Here's something I found on the web a few years ago: the isomorphic keyboard, which
presents each given tonal interval with the same simple, consistent geometric shape wherever it occurs.
See the patterns?
- The vertical axis = octaves;
- The horizontal axis = major seconds;
- Up-and-right hexagonal axis = perfect fifths; and
- Up-and-left hexagonal axis = perfect fourths.
A minor second is up-and-left-then-two-left (e.g., from B2 to C3).
The major scale, in any key, is tonic, right, right, up-and-left-then-two-left, right, right, right, up-and-left-then-two-left. That is, it's (from tonic)

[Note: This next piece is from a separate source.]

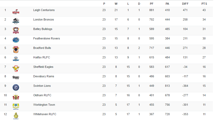Open the London Broncos team name

click(43, 19)
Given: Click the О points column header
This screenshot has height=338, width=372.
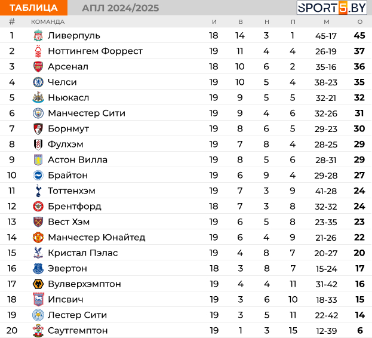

M2, M2, m2, M2, M2, M2, m2. Doesn't matter what pitch the tonic is, the major pattern on the keyboard is always the same. The other modes of the diatonic
scale all have the same circular pattern, just starting on a different place in the circle (of course).

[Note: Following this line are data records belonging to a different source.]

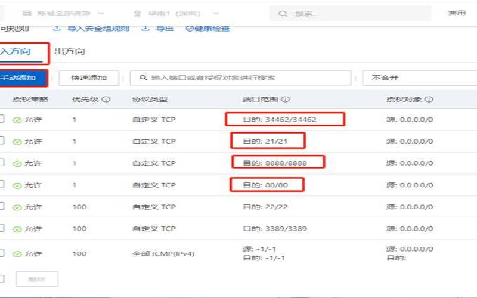Focus the port or authorization object search field
The width and height of the screenshot is (477, 298).
pos(244,77)
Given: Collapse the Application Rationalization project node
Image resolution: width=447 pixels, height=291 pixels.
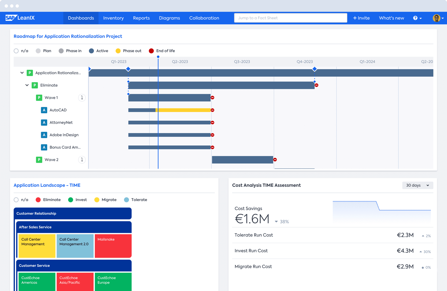Looking at the screenshot, I should coord(22,73).
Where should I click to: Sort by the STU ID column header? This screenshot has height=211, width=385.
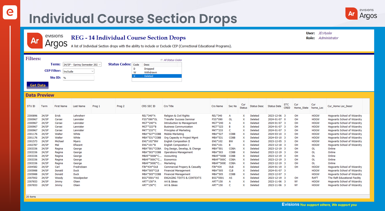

Check out the diatonic triads. All of the major triads have the same shape. Look at C-E-G, F-A-C, & G-B-D -- they all have the same shape, of an
upward-pointing triangle. Same within a given key, same across all keys. Minor triads all have the shape of a downward-pointing triangle. The diminished fifth,
B-D-F, is a single diagonal line (of two stacked minor thirds) slicing right through the diatonic scale.
What's going on here?
The whole note-layout is defined by just two intervals: the up-and-right hexagonal axis of perfect fifths, and the vertical axis of octaves. All other
intervals are defined by a combination of movements along these two axes. For example, a major second is two perfect fifths up-and-right, minus an octave; a
major third is four perfect fifths up-and-right, minus two octaves; and so on. All of the notes' locations can thus be derived from a combination of
perfect fifths and octaves. Music theorists will recognize this as being the means by which the Pythagorean and meantone tunings are derived (and also 12-tone
equal temperament, if the perfect fifth is tempered to 700 cents). In fact, this keyboard note-layout presents every tonal interval consistently across a very
wide range of tunings, including the inharmonic indigenous tunings of Indonesia, Thailand, and Mandinka Africa. Thus, the keyboard's note-layout captures,
in its geometry, something deeply fundamental about the structure of music. The keyboard is thus a form of tonnetz, or tonal lattice, as used in neo-Riemann
analysis, and as implicated in research into music cognition.
I don't know about you, but I think that that this keyboard is pretty cool. It makes the underlying consistentcy of music's patterns quite obvious,
don't you think? Could this be a useful tool in music education?